** Opening EXERCISE DATA block **

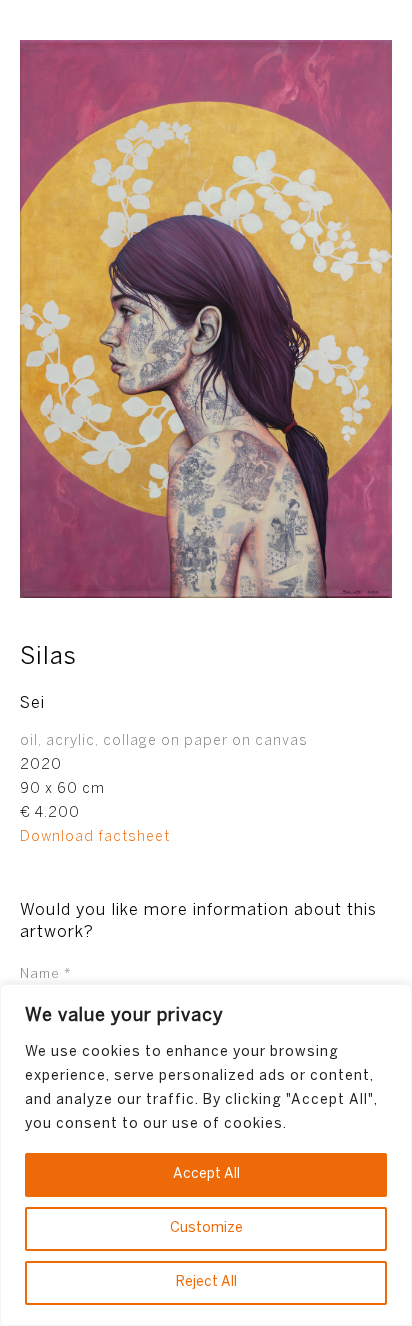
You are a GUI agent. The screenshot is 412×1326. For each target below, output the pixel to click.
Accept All (206, 1174)
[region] (206, 1155)
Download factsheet (95, 837)
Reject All (206, 1282)
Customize (206, 1228)
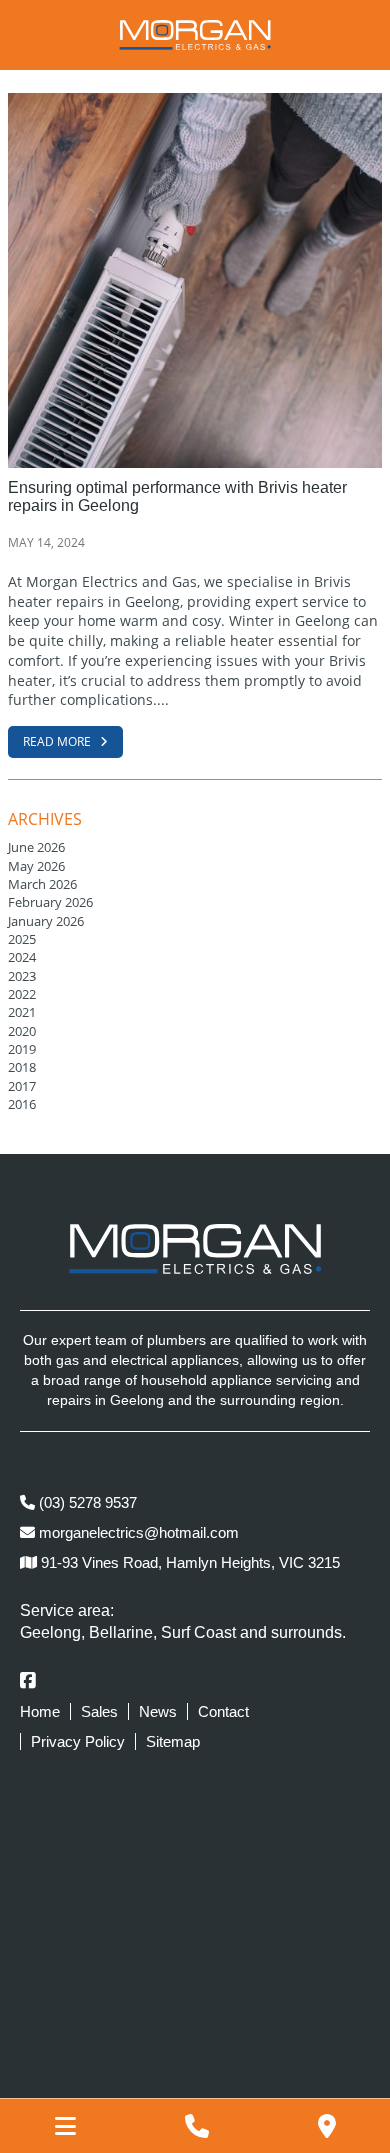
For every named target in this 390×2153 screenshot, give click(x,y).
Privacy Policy (78, 1741)
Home (40, 1711)
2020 (22, 1031)
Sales (99, 1711)
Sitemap (173, 1741)
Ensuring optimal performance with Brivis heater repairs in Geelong (177, 496)
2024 (22, 957)
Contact (223, 1711)
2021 (22, 1012)
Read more (58, 741)
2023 (22, 976)
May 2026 (36, 866)
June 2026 (36, 847)
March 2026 (42, 884)
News (158, 1711)
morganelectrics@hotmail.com (137, 1532)
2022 (22, 994)
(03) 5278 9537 (86, 1502)
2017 (22, 1086)
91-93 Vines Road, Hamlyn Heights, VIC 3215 (188, 1562)
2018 (22, 1067)
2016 (22, 1104)
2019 (22, 1049)
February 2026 (50, 902)
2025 (22, 939)
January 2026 (46, 921)
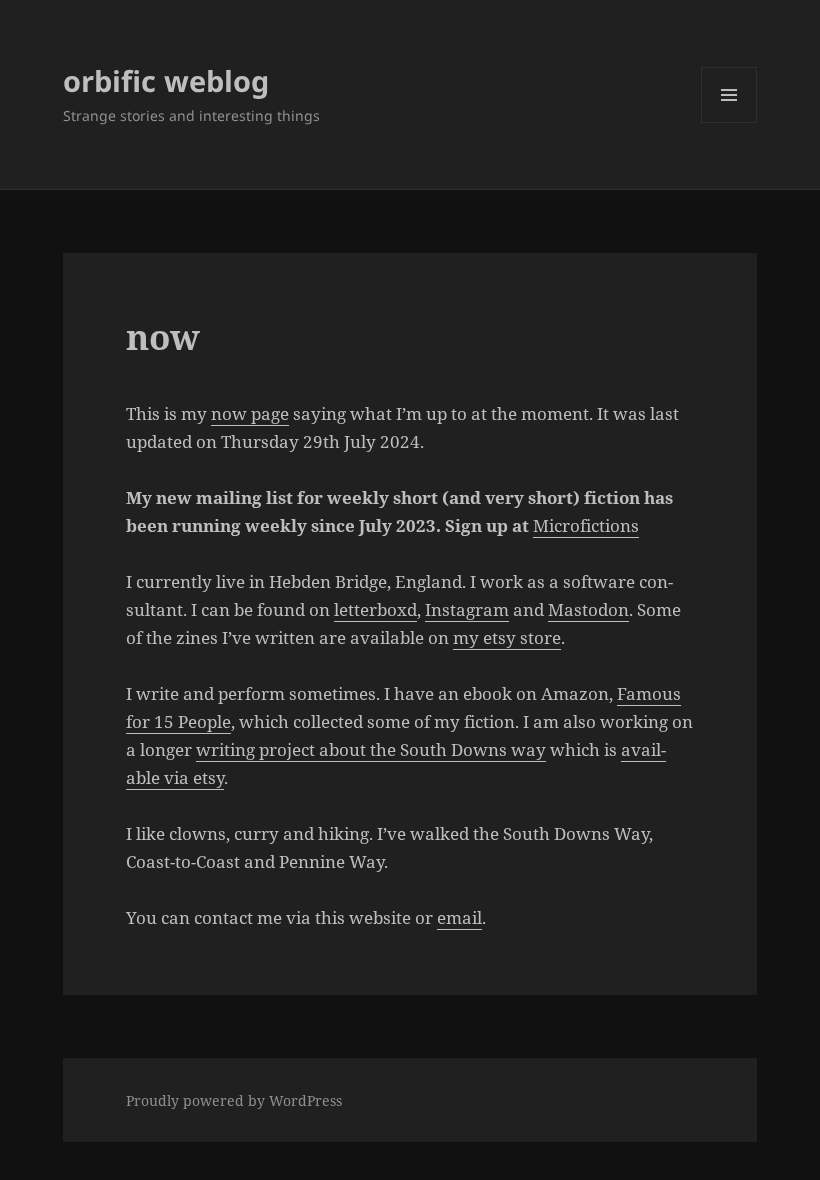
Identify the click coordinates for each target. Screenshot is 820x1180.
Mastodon (588, 609)
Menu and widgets (729, 122)
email (459, 917)
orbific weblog (166, 80)
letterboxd (375, 609)
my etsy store (507, 637)
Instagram (467, 609)
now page (250, 413)
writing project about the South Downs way (371, 749)
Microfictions (586, 525)
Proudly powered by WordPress (234, 1100)
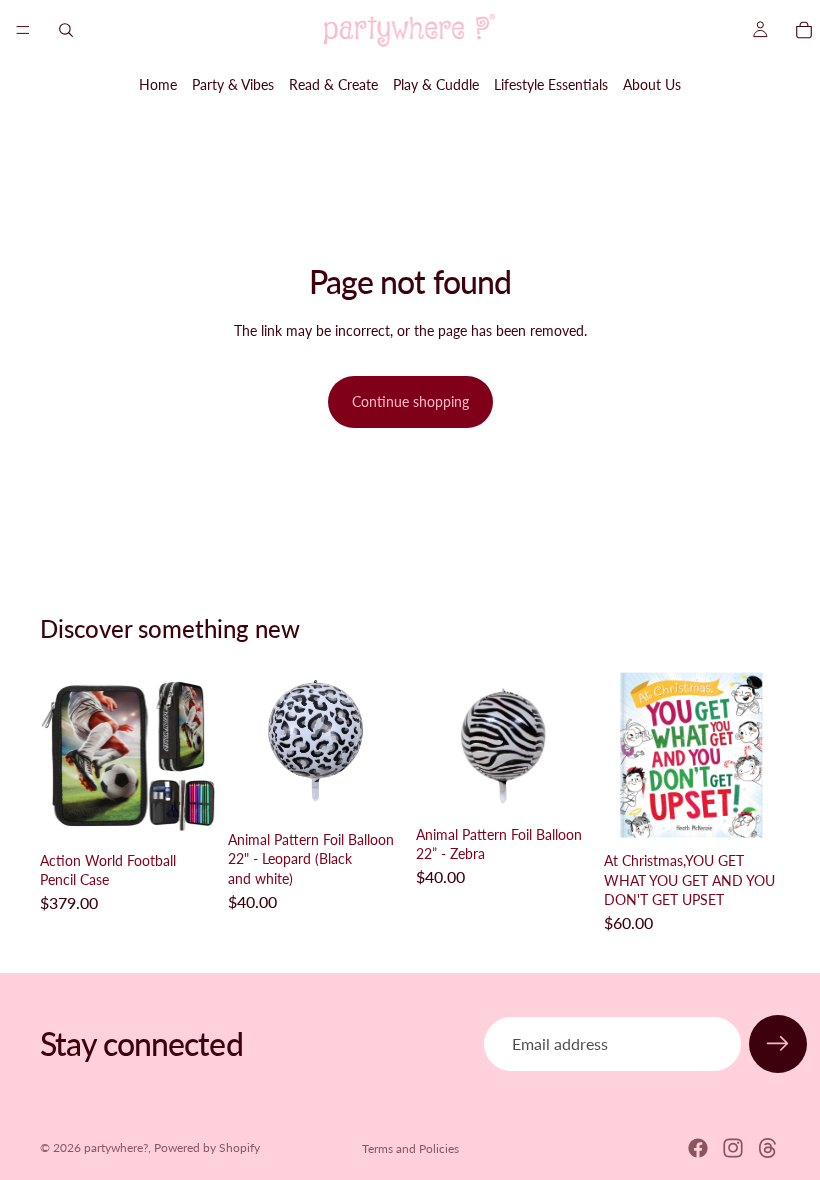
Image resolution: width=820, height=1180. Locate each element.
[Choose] (373, 791)
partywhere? (116, 1147)
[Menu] (23, 30)
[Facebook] (698, 1148)
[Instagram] (733, 1148)
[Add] (185, 812)
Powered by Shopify (207, 1147)
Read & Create (333, 84)
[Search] (66, 30)
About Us (652, 84)
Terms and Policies (410, 1148)
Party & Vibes (233, 84)
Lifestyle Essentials (551, 84)
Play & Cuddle (436, 84)
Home (158, 84)
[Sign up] (778, 1044)
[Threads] (768, 1148)
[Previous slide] (62, 755)
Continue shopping (410, 401)
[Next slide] (194, 755)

** Closing EXERCISE DATA block **

INSTRUCTIONS FOR THE TASK:
Write out every record above exactly as it stands, but leave out the pictures.

ANSWER TO THIS PROBLEM:
You are a GUI agent. The screenshot is 412×1326. For each target below, output the pixel to click.
Accept All (206, 1174)
[region] (206, 1155)
Download factsheet (95, 837)
Reject All (206, 1282)
Customize (206, 1228)
For every named target in this 390×2153 screenshot, give click(x,y).
Privacy Policy (78, 1741)
Home (40, 1711)
2020 (22, 1031)
Sales (99, 1711)
Sitemap (173, 1741)
Ensuring optimal performance with Brivis heater repairs in Geelong (177, 496)
2024 (22, 957)
Contact (223, 1711)
2021 (22, 1012)
Read more (58, 741)
2023 (22, 976)
May 2026 (36, 866)
June 2026 (36, 847)
March 2026 (42, 884)
News (158, 1711)
morganelectrics@hotmail.com (137, 1532)
2022 (22, 994)
(03) 5278 9537 (86, 1502)
2017 (22, 1086)
91-93 Vines Road, Hamlyn Heights, VIC 3215 (188, 1562)
2018 (22, 1067)
2016 (22, 1104)
2019 (22, 1049)
February 2026 (50, 902)
2025 (22, 939)
January 2026 (46, 921)
Identify the click coordinates for each target. Screenshot is 820x1180.
Mastodon (588, 609)
Menu and widgets (729, 122)
email (459, 917)
orbific weblog (166, 80)
letterboxd (375, 609)
my etsy store (507, 637)
Instagram (467, 609)
now page (250, 413)
writing project about the South Downs way (371, 749)
Microfictions (586, 525)
Proudly powered by WordPress (234, 1100)
Image resolution: width=820, height=1180. Locate each element.
[Choose] (373, 791)
partywhere? (116, 1147)
[Menu] (23, 30)
[Facebook] (698, 1148)
[Instagram] (733, 1148)
[Add] (185, 812)
Powered by Shopify (207, 1147)
Read & Create (333, 84)
[Search] (66, 30)
About Us (652, 84)
Terms and Policies (410, 1148)
Party & Vibes (233, 84)
Lifestyle Essentials (551, 84)
Play & Cuddle (436, 84)
Home (158, 84)
[Sign up] (778, 1044)
[Threads] (768, 1148)
[Previous slide] (62, 755)
Continue shopping (410, 401)
[Next slide] (194, 755)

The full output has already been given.